At the same time, tokenization does not change the legal nature of securities; tokenized shareholders still legally enjoy the same dividend rights and governance rights as those of traditional securities. This point was considered crucial in the meeting discussions: when a product attempts to enter the mainstream capital market, the clarity and solidity of rights and interests are far more important than the technological path itself.
From a broader perspective, the NYSE is attempting to address not only trading efficiency but also the long-standing problem of liquidity fragmentation plaguing traditional markets. By combining "high-trust institutional arrangements" with "more efficient technological means," it hopes to reintegrate trading demand that previously flowed to grey markets, over-the-counter structures, or unregulated platforms into a transparent, auditable, and accountable system. A recurring consensus at the meeting was that truly sustainable innovations are often not the most radical, but rather those that withstand the most rigorous scrutiny in terms of compliance and infrastructure. Once such a structure proves viable, the entry of traditional capital will not be an obstacle but rather an accelerator.

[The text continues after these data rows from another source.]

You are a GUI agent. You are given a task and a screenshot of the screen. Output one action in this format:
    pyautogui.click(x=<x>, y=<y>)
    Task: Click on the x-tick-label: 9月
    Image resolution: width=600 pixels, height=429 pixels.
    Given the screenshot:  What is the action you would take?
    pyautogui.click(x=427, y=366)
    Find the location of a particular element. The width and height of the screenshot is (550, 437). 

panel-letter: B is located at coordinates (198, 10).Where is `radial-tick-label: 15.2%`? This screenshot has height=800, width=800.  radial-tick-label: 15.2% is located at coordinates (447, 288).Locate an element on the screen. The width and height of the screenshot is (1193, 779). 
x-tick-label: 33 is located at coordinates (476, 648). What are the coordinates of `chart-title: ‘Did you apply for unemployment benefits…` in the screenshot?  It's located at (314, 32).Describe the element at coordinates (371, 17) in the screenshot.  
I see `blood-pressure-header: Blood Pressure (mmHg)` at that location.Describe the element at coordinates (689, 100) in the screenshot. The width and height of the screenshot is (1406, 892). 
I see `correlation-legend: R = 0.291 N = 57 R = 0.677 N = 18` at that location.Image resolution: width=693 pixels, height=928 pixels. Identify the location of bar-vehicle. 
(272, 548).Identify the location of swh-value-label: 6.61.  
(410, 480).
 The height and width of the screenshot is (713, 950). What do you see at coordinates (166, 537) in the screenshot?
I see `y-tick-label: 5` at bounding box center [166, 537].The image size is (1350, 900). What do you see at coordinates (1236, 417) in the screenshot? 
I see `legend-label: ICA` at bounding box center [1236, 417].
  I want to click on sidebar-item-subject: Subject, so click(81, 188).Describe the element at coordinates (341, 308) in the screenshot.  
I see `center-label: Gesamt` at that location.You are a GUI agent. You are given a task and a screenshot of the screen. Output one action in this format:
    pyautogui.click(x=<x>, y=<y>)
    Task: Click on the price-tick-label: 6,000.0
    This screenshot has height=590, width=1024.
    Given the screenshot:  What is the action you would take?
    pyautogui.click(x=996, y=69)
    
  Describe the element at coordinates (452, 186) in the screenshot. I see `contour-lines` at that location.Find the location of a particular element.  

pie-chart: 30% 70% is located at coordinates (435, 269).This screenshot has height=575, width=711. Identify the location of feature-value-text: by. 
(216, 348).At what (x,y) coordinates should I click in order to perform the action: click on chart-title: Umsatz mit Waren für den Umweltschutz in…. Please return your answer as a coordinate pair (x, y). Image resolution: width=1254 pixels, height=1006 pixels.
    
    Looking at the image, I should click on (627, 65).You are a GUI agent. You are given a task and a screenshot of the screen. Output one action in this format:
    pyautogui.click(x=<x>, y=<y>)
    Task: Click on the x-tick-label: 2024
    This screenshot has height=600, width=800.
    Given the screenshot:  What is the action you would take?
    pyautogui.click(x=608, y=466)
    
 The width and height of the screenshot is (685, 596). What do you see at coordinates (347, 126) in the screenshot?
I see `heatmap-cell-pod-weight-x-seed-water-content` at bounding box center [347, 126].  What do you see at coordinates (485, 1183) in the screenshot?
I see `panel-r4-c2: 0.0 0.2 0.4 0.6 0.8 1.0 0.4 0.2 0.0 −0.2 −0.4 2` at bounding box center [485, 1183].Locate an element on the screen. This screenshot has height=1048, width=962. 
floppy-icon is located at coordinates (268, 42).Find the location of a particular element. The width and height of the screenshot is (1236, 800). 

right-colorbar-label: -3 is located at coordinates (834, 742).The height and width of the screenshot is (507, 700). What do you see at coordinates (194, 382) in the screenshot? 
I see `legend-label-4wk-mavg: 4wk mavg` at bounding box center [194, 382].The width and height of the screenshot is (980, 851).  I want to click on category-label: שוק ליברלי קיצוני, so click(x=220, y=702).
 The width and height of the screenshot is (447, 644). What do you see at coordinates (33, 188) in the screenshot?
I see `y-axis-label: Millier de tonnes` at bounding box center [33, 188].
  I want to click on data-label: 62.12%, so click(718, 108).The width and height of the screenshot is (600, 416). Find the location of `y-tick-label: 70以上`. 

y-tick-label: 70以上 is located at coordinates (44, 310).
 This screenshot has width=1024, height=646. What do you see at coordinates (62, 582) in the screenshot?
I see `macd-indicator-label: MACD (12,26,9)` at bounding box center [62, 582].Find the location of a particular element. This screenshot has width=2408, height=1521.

From a legal perspective, the deeper significance of this process goes beyond technological upgrades; it represents a phased evolution in capital formation. Through on-chain clearing and custody, traditional financial institutions can make asset allocation more global and time-continuous without overturning existing securities laws and regulatory frameworks. This is not a case of "the old system being replaced by new technology," but rather the integration of new technology into the core and most rigorous operating logic of the old system—and this is precisely the prerequisite for mainstream finance to truly begin accepting a new form.